● Task objective: Transcribe the records below verbatim, from the first line through the line containing "Action: (x=1137, y=306)", and stop there.
----------------
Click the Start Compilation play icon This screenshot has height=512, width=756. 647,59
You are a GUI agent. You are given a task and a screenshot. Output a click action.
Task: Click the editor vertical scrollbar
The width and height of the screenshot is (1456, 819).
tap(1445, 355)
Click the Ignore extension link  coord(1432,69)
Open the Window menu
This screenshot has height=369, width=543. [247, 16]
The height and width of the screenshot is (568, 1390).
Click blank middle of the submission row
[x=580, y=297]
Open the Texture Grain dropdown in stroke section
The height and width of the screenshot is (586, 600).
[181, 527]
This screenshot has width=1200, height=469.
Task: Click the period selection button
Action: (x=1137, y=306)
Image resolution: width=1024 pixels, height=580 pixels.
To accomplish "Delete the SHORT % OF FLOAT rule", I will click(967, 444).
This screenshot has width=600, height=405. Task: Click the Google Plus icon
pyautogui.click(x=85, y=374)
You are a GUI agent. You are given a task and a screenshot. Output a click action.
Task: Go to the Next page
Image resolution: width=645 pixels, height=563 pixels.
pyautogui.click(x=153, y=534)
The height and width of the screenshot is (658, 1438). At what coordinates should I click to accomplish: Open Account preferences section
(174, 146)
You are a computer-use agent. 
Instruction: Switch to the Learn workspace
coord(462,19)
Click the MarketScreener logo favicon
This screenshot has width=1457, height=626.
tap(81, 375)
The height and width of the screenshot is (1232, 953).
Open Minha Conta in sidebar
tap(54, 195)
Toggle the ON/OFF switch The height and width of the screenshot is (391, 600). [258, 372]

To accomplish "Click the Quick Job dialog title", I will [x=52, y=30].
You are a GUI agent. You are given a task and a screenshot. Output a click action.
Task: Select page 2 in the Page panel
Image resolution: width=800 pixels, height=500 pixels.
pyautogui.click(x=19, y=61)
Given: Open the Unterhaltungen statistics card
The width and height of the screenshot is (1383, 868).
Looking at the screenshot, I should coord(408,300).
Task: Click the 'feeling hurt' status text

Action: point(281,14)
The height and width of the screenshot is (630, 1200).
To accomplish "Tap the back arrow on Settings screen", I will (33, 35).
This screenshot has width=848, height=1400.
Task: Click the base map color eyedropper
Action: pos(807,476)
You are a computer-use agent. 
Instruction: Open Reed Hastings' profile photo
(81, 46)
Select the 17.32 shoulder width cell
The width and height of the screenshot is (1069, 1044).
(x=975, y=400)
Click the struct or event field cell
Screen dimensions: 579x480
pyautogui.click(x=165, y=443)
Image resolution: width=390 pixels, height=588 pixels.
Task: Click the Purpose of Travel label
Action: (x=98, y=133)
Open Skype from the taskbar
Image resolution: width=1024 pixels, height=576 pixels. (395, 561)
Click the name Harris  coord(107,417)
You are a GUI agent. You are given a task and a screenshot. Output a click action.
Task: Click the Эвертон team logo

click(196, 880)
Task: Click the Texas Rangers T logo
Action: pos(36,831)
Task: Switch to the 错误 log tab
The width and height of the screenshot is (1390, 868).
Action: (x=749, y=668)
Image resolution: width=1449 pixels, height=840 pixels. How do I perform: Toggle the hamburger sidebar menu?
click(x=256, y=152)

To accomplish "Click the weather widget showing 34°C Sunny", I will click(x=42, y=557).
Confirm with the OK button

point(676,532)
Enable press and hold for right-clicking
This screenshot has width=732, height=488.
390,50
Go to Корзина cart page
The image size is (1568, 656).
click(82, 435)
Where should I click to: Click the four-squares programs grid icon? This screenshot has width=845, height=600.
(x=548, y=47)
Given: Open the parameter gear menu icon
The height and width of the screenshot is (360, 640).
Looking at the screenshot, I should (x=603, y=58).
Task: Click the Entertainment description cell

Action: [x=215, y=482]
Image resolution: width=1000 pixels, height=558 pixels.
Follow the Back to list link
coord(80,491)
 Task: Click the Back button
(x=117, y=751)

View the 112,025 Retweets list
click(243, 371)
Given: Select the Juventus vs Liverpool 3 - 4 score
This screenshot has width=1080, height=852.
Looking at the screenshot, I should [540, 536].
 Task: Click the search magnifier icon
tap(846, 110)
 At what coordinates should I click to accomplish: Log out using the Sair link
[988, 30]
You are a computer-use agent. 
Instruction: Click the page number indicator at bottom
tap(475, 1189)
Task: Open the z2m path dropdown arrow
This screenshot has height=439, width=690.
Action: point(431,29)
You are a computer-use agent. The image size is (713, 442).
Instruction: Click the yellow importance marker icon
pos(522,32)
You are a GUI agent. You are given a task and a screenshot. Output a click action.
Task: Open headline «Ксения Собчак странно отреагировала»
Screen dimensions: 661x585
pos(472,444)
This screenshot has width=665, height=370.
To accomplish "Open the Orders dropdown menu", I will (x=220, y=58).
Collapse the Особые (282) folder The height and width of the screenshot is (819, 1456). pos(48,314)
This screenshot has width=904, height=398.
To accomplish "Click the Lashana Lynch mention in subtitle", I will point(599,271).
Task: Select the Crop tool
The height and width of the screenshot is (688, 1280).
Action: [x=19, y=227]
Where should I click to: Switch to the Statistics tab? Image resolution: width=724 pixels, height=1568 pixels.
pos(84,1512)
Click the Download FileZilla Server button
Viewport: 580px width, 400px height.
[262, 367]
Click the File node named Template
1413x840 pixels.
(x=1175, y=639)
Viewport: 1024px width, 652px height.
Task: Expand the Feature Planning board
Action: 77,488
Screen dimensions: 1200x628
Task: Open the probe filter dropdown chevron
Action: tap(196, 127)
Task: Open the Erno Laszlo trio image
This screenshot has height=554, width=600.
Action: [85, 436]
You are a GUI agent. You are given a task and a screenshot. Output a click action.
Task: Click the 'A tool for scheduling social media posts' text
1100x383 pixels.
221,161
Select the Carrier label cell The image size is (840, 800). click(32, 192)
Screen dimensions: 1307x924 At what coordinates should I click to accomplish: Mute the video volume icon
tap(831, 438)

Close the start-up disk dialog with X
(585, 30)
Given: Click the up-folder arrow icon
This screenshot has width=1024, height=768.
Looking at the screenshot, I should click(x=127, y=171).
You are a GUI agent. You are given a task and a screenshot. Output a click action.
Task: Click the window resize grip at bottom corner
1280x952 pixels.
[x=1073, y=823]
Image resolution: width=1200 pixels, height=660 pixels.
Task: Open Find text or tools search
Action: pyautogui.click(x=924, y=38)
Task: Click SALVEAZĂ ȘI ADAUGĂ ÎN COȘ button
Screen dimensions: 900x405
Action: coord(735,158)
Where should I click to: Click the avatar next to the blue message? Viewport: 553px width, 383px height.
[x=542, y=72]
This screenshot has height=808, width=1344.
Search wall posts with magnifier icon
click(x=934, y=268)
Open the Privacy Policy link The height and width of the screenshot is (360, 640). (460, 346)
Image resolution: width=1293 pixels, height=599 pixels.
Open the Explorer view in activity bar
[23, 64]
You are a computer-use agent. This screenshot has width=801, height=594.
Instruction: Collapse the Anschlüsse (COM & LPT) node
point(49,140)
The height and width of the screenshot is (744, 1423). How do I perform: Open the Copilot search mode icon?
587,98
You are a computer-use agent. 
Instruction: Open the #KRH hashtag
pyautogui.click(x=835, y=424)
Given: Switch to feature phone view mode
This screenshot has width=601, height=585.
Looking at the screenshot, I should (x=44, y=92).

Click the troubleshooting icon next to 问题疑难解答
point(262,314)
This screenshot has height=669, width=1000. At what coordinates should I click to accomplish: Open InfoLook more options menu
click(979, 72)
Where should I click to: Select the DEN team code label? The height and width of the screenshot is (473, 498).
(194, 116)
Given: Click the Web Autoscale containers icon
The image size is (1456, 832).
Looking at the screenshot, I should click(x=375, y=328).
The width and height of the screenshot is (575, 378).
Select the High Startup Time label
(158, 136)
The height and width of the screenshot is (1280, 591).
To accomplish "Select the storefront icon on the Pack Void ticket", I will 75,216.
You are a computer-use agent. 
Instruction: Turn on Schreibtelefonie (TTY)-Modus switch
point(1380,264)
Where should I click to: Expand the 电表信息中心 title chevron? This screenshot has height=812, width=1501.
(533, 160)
----------------
● Response for this exercise:
Click the Start Compilation play icon This screenshot has height=512, width=756. 647,59
You are a GUI agent. You are given a task and a screenshot. Output a click action.
Task: Click the editor vertical scrollbar
The width and height of the screenshot is (1456, 819).
tap(1445, 355)
Click the Ignore extension link  coord(1432,69)
Open the Window menu
This screenshot has height=369, width=543. [247, 16]
The height and width of the screenshot is (568, 1390).
Click blank middle of the submission row
[x=580, y=297]
Open the Texture Grain dropdown in stroke section
The height and width of the screenshot is (586, 600).
[181, 527]
This screenshot has width=1200, height=469.
Task: Click the period selection button
Action: (x=1137, y=306)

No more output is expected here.